REVISÃO DE LITERATURA

Autores: Alexandre Rodrigues Teodoro da Costa, Karoline Inácio de Abreu,


Afonso Cassa Reis; Jéssica de Crasto Souza Carvalho Reis.

Universidade Federal do Espírito Santo/Centro de Ciências Agrárias e Engenharias, Departamento de


Medicina Veterinária, Alto Universitário, S/N, Guararema - 29500-000 - Alegre-ES, Brasil,
alexandrecostartc@[Link], karolineabreuinacio@[Link], [Link]@[Link];
jessicacrasto22@[Link]

Resumo
As hepatopatias em cães representam um desafio diagnóstico devido à inespecificidade dos sinais
clínicos e a alta capacidade de reserva funcional do fígado.

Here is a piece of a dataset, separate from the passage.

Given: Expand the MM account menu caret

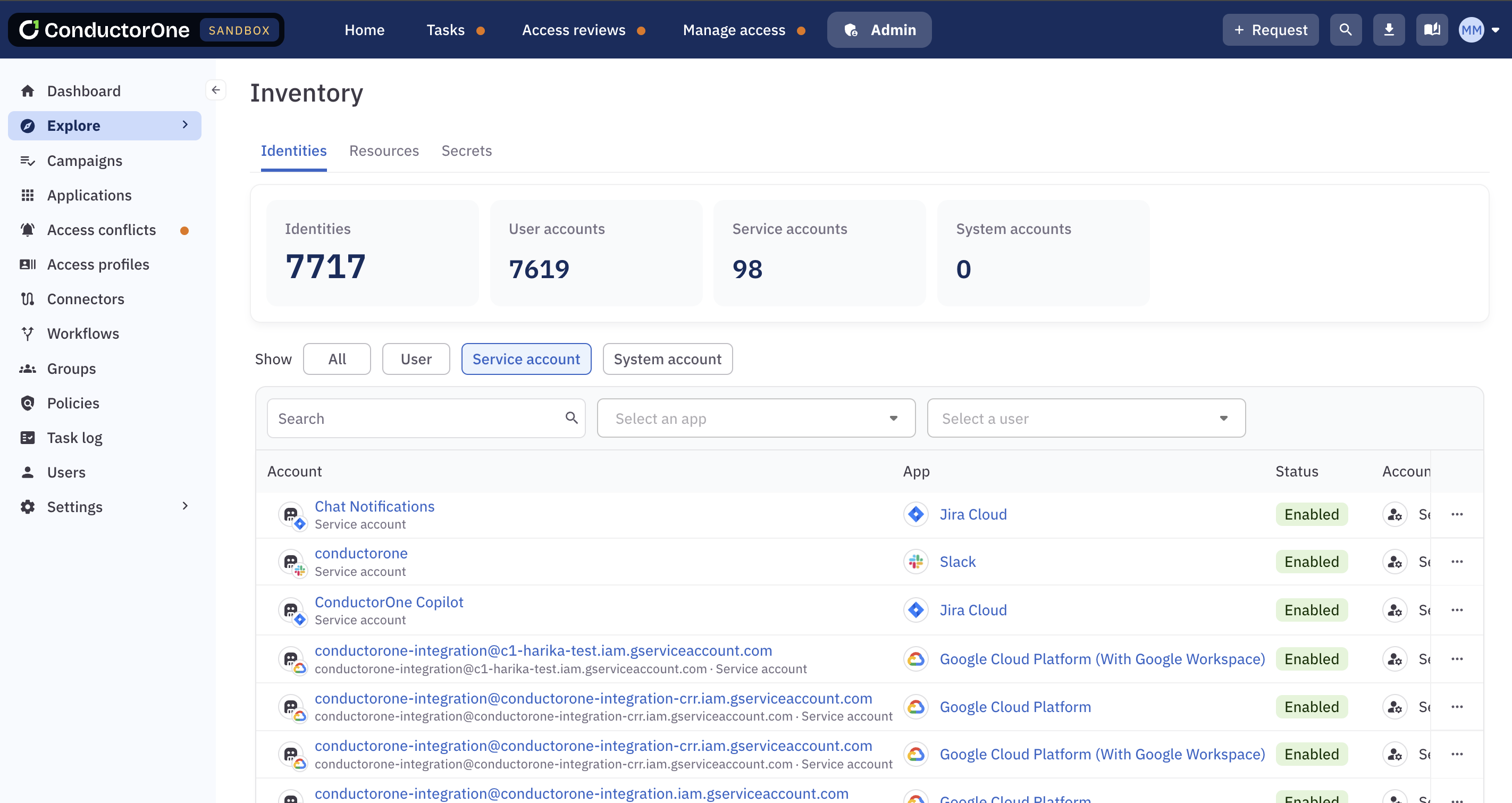Looking at the screenshot, I should pos(1496,29).
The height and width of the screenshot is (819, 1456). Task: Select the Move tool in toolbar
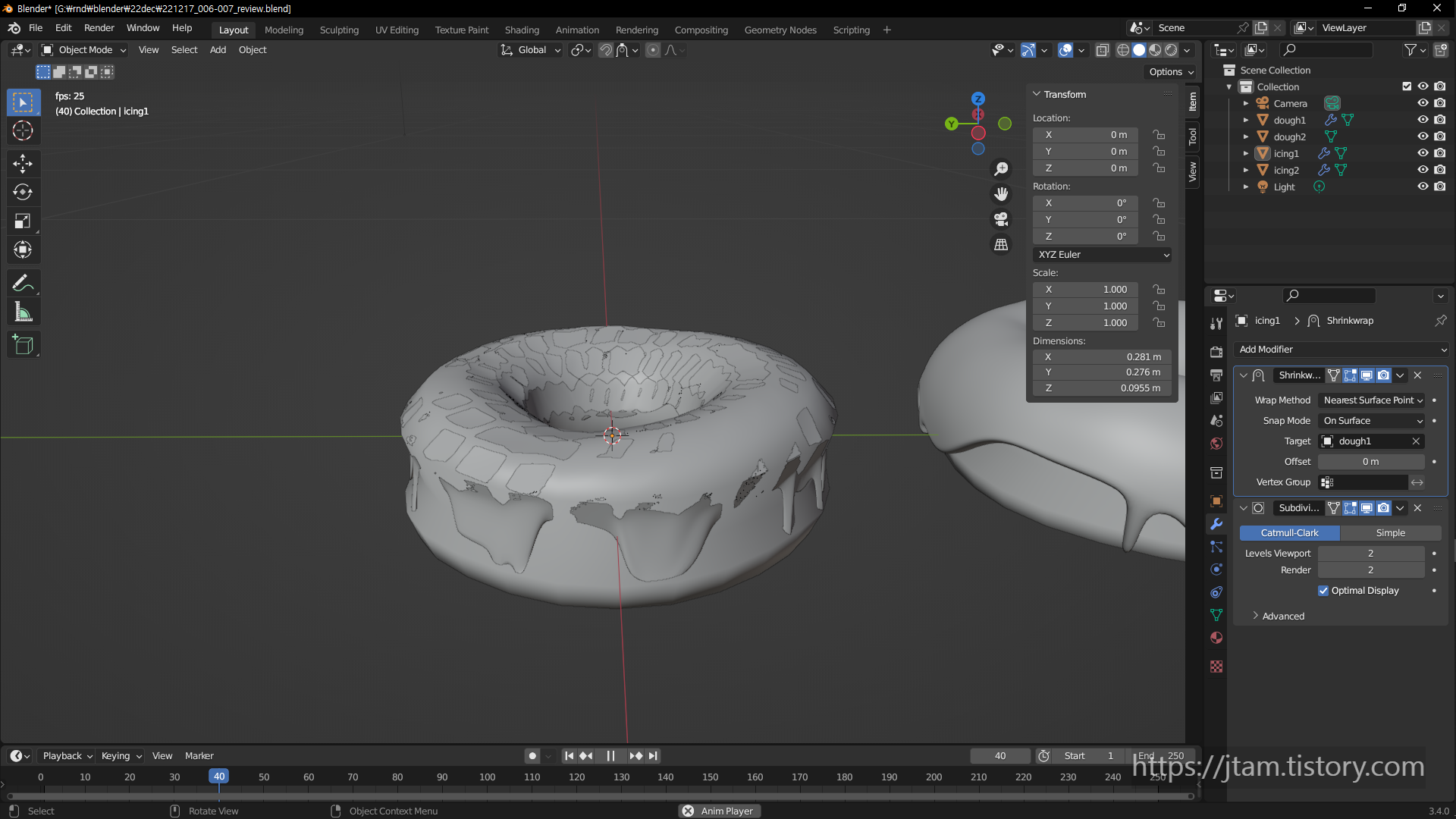coord(23,163)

Nesse cenário, a ultrassonografia
consolidou-se como exame de primeira linha na clínica veterinária, por ser uma técnica não invasiva,
amplamente disponível e capaz de fornecer informações em tempo real. O presente trabalho teve como
objetivo revisar a literatura acerca do uso da ultrassonografia no diagnóstico das hepatopatias em cães,
destacando suas modalidades e avanços recentes. Verificou-se que, embora o modo B seja
amplamente utilizado, sua precisão é limitada em casos de alterações difusas. Para contornar essas
limitações, surgiram métodos complementares, como os sistemas de escore ultrassonográfico, a
elastografia por onda de cisalhamento (2D-SWE), ultrassonografia por atenuação (ATI) e a
ultrassonografia laparoscópica (LUS) que aumentam a objetividade e sensibilidade do exame, o que
permite melhor correlação com alterações laboratoriais e histopatológicas.

Palavras-chave: Elastografia. Histopatologia. Diagnóstico por imagem. Modo B.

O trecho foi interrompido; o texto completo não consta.